Records for locating displayed items:
⁂
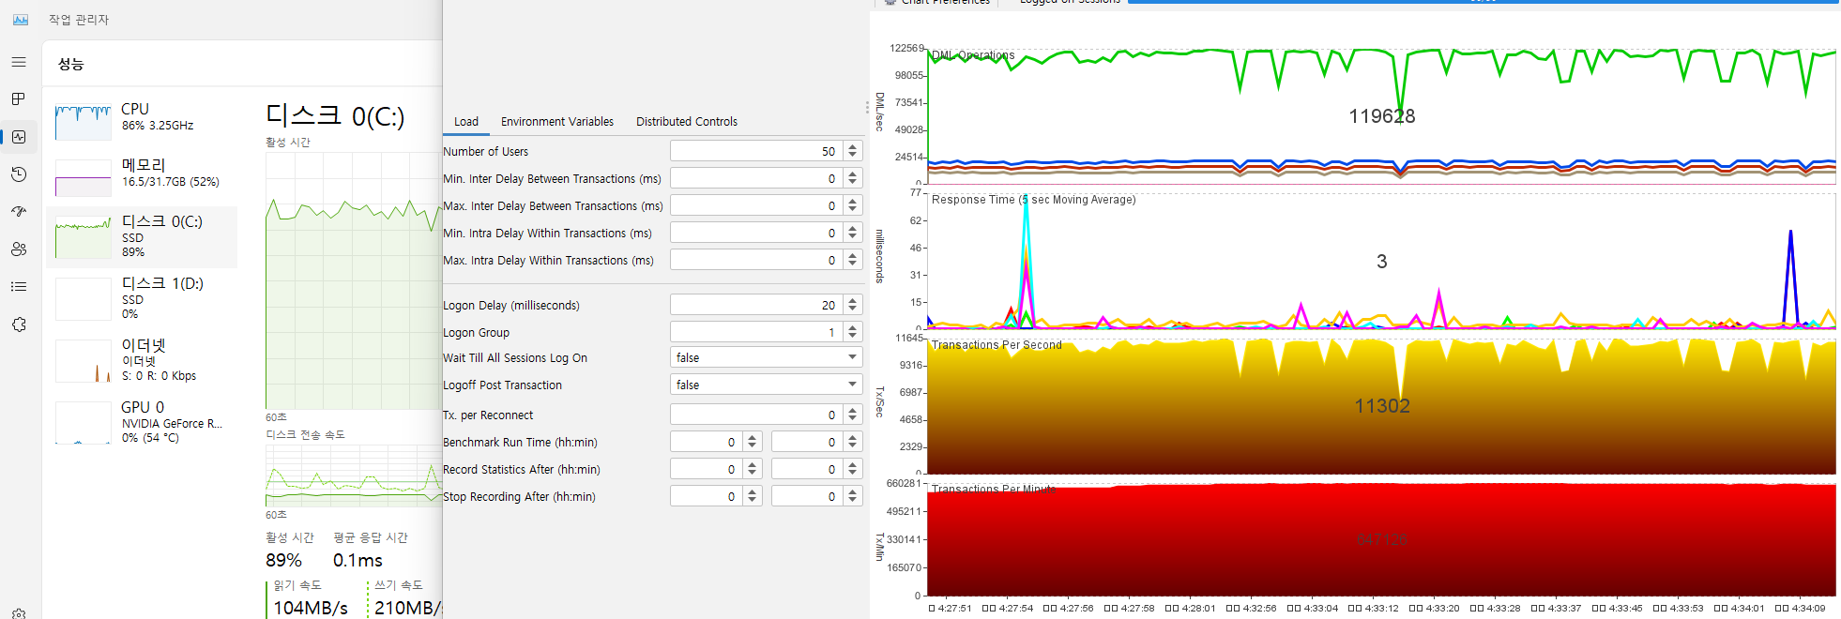Open the App history icon in sidebar
1841x619 pixels.
point(19,174)
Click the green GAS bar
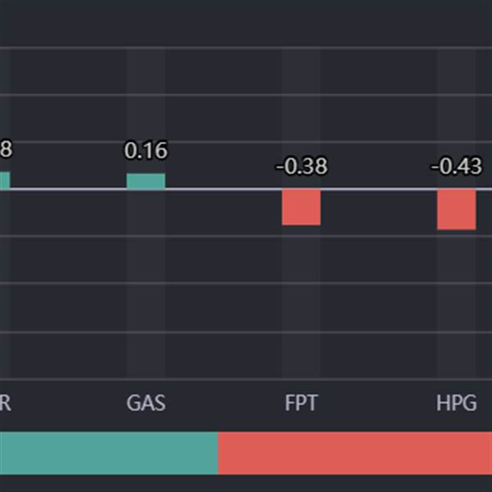This screenshot has width=492, height=492. [145, 181]
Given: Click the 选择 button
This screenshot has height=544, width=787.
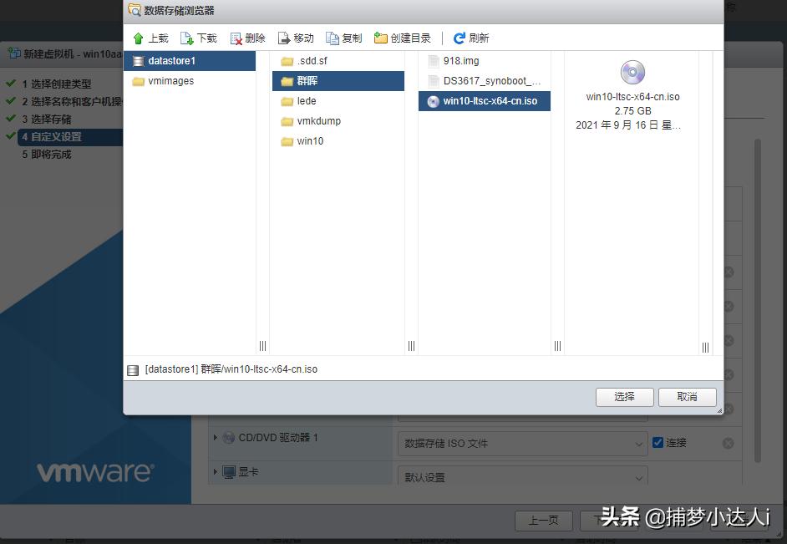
⁂
What is expected:
Please rewrite the listing above with every "Click" changed to "Tap" and nothing else altered. Leave the pictures out of your version.

Exercise solution:
Open the App history icon in sidebar
1841x619 pixels.
point(19,174)
Tap the green GAS bar
This screenshot has width=492, height=492. [145, 181]
Given: Tap the 选择 button
This screenshot has height=544, width=787.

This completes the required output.